┌─ Data section

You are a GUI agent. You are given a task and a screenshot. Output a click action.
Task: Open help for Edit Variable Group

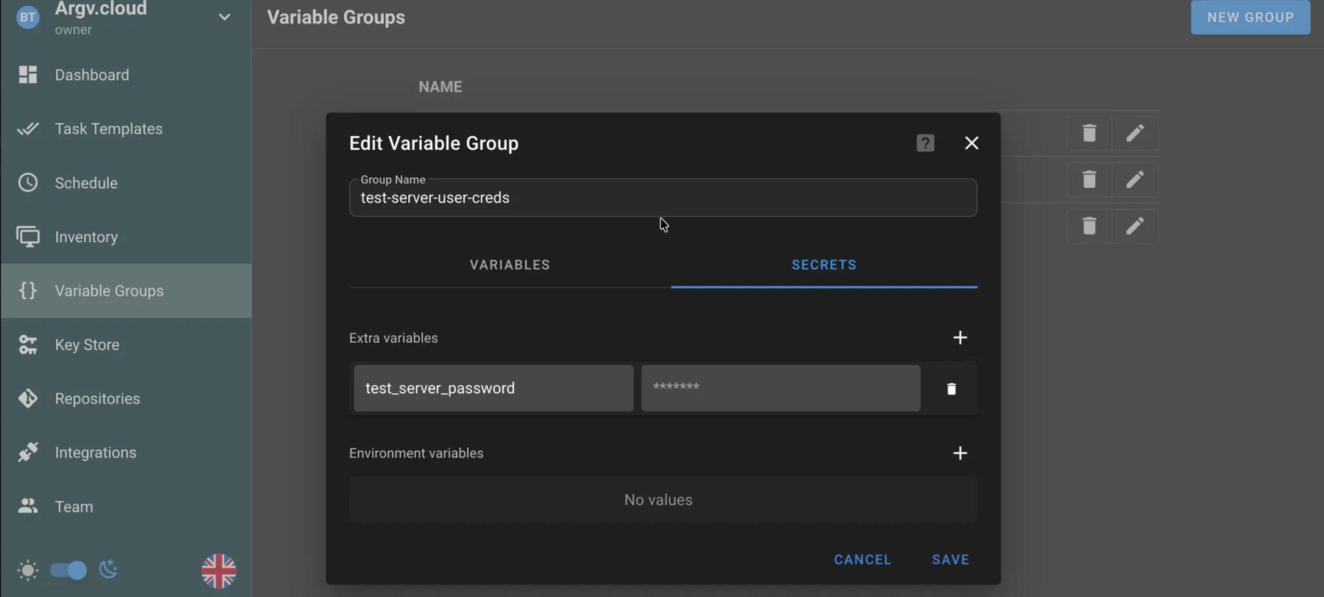point(925,143)
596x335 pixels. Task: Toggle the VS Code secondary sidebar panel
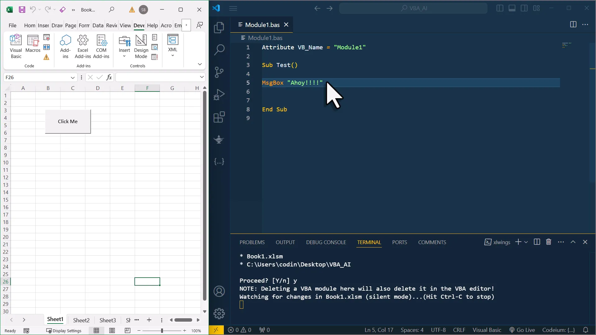524,8
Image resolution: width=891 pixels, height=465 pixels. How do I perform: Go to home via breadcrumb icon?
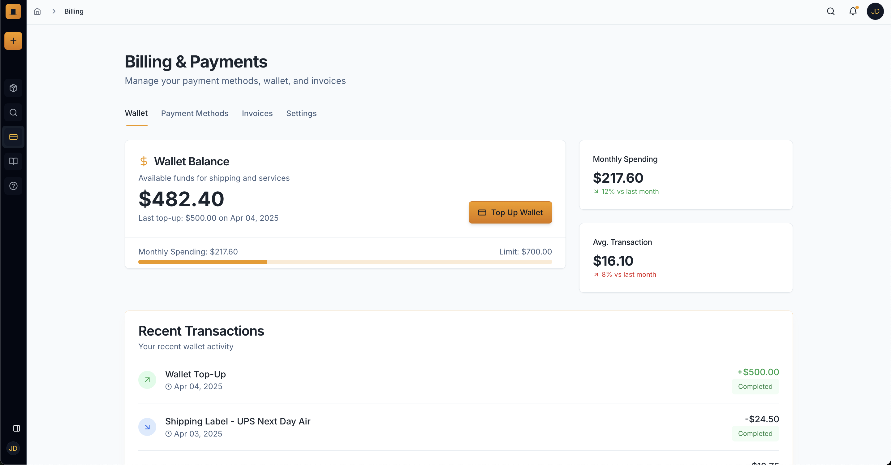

└─

What you need to do. Only the lines from the one containing "Task: Open help for Edit Variable Group" through the final line of the records should be transcribed, exactly and with no pictures.

Exercise response.
Task: Open help for Edit Variable Group

point(925,143)
596x335 pixels. Task: Toggle the VS Code secondary sidebar panel
524,8
Image resolution: width=891 pixels, height=465 pixels. How do I perform: Go to home via breadcrumb icon?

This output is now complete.